Claro que Galt no sabe que hay quien se está aprovechando de esa herida para utilizarla a su conveniencia, precisamente como pintura que disimule cómo intenta cerrar la propia herida presente, una fuga para la que ha encontrado un arreglo de fontanería, usando a otro como chivo expiatorio, al que cargue la culpa del asesinato del amante de su esposa, que no es otro que Jardine. El autor de tal retorcida urdimbre es Cathcart (Clifton Webb). Y aquí entra en juego otra pintura que tiene que ver con sublimaciones. Webb interpretó a Waldo Lydecker en Laura (1994), de Otto Preminger, en cuyo guión también participaba Jay Dratler. En la obra de Preminger el cuadro de Laura era el emblema y pantalla de unas sublimaciones románticas. En Envuelto en la sombra, Cathcart explica a unos invitados, ante una pintura, cómo se enamoró de su esposa, Mari (Cathy Downs), porque parecía la réplica de la mujer del cuadro. Sus facciones parecían las mismas. Había encontrado en la realidad la encarnación de una imagen, de una idea. La representación de lo sublime se había hecho cuerpo. Pero la realidad se había deteriorado. En la pantalla de la vida las fisuras y rayas emborronaban ya la imagen, o la visión, o quizás está se había quitado las legañas. Quizás la luz del foco también le había cegado por un tiempo. Pero recuperó la visión cuando percibió la fisura en la pantalla de la sublimación, y esa fisura tenía los rasgos intrusos de Jardine. Los barrotes también se interponen en el encuadre cuando escucha cómo Jardine y Mari se besan y planean su fuga.
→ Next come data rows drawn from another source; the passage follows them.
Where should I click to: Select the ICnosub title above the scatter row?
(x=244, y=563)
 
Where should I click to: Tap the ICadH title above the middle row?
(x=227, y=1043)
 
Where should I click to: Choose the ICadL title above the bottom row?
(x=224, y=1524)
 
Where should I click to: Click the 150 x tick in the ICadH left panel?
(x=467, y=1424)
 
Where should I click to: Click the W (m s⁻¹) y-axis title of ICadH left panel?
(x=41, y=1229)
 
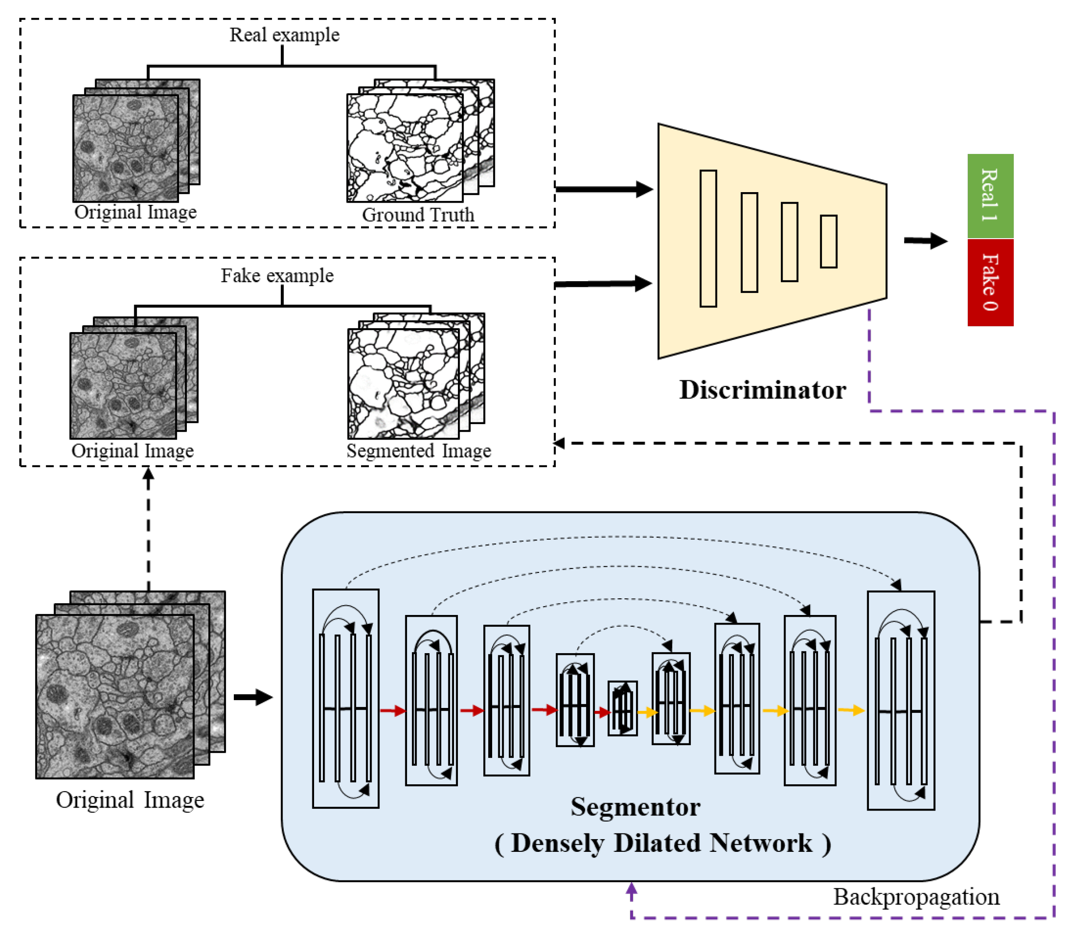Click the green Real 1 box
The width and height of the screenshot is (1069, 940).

De nuevo, como en Laura, hay quien no puede aceptar que quien se ha sublimado, no sólo sea de otro, sino que se revele irrevocablemente como alguien vulgar. No puede ser sino en ese espacio, la cámara acorazada donde guardaba su tesoro, ese cuadro representación de lo excelso (fuera de este mundo), donde la realidad derribe, abata, a quien no había aceptado que no se puede recluir a los otros, a quien se ama, en una cámara acorazada. Galt, en cambio, tras recorrer un oscuro laberinto en el que se ha sentido muerto, ciego tanteando la oscuridad, ha renacido, desprendido de los barrotes con los que se mordía y comprimía las emociones (con manchas y garfios del pasado), ahora ya abrazado a quien supo tejer el hilo para que no se perdiera en la oscuridad, y prosiguiera su búsqueda hasta encontrar la luz que quiso cegarle.